Exercise aim:
Go through the data below and retype all of it exactly.

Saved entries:
========================

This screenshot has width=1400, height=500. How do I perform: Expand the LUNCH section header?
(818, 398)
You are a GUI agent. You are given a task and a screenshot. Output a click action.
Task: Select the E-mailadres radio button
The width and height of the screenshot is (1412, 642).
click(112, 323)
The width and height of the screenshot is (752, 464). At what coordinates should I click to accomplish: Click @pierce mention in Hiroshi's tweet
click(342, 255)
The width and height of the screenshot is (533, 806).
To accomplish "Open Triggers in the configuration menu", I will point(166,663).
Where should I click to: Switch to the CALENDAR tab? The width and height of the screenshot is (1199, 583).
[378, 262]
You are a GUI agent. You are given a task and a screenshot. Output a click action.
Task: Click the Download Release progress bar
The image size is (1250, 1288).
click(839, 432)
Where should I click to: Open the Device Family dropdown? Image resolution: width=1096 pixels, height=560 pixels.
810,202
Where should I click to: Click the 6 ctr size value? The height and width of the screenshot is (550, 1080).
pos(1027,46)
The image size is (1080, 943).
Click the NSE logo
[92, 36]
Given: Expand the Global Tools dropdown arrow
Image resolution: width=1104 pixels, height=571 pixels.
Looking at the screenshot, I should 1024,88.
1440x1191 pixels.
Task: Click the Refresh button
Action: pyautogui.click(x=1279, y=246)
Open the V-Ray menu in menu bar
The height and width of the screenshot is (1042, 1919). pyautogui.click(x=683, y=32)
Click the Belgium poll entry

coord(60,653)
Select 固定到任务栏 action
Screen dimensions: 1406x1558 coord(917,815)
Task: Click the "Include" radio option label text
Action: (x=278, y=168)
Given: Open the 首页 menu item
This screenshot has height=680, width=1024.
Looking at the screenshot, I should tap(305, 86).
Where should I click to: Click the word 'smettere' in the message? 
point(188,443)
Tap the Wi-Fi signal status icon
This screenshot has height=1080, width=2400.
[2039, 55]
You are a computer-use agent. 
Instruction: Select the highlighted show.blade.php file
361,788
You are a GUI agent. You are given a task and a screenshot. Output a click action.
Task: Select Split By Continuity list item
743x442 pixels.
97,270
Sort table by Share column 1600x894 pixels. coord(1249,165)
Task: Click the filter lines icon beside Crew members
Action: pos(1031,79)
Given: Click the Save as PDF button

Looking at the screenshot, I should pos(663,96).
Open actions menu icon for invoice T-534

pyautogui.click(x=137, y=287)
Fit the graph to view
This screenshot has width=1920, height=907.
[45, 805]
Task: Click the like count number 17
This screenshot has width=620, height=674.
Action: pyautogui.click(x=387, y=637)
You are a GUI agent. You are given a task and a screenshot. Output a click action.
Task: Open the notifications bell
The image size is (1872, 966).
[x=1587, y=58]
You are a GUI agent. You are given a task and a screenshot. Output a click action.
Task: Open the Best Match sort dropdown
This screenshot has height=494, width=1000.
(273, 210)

========================

Answer for the task:
This screenshot has width=1400, height=500. How do I perform: Expand the LUNCH section header?
(818, 398)
You are a GUI agent. You are given a task and a screenshot. Output a click action.
Task: Select the E-mailadres radio button
The width and height of the screenshot is (1412, 642).
click(112, 323)
The width and height of the screenshot is (752, 464). At what coordinates should I click to accomplish: Click @pierce mention in Hiroshi's tweet
click(342, 255)
The width and height of the screenshot is (533, 806).
To accomplish "Open Triggers in the configuration menu", I will point(166,663).
Where should I click to: Switch to the CALENDAR tab? The width and height of the screenshot is (1199, 583).
[378, 262]
You are a GUI agent. You are given a task and a screenshot. Output a click action.
Task: Click the Download Release progress bar
The image size is (1250, 1288).
click(839, 432)
Where should I click to: Open the Device Family dropdown? Image resolution: width=1096 pixels, height=560 pixels.
810,202
Where should I click to: Click the 6 ctr size value? The height and width of the screenshot is (550, 1080).
pos(1027,46)
The image size is (1080, 943).
Click the NSE logo
[92, 36]
Given: Expand the Global Tools dropdown arrow
Image resolution: width=1104 pixels, height=571 pixels.
Looking at the screenshot, I should 1024,88.
1440x1191 pixels.
Task: Click the Refresh button
Action: pyautogui.click(x=1279, y=246)
Open the V-Ray menu in menu bar
The height and width of the screenshot is (1042, 1919). pyautogui.click(x=683, y=32)
Click the Belgium poll entry

coord(60,653)
Select 固定到任务栏 action
Screen dimensions: 1406x1558 coord(917,815)
Task: Click the "Include" radio option label text
Action: (x=278, y=168)
Given: Open the 首页 menu item
This screenshot has height=680, width=1024.
Looking at the screenshot, I should tap(305, 86).
Where should I click to: Click the word 'smettere' in the message? 
point(188,443)
Tap the Wi-Fi signal status icon
This screenshot has height=1080, width=2400.
[2039, 55]
You are a computer-use agent. 
Instruction: Select the highlighted show.blade.php file
361,788
You are a GUI agent. You are given a task and a screenshot. Output a click action.
Task: Select Split By Continuity list item
743x442 pixels.
97,270
Sort table by Share column 1600x894 pixels. coord(1249,165)
Task: Click the filter lines icon beside Crew members
Action: pos(1031,79)
Given: Click the Save as PDF button

Looking at the screenshot, I should pos(663,96).
Open actions menu icon for invoice T-534

pyautogui.click(x=137, y=287)
Fit the graph to view
This screenshot has width=1920, height=907.
[45, 805]
Task: Click the like count number 17
This screenshot has width=620, height=674.
Action: pyautogui.click(x=387, y=637)
You are a GUI agent. You are given a task and a screenshot. Output a click action.
Task: Open the notifications bell
The image size is (1872, 966).
[x=1587, y=58]
You are a GUI agent. You are given a task and a screenshot. Output a click action.
Task: Open the Best Match sort dropdown
This screenshot has height=494, width=1000.
(273, 210)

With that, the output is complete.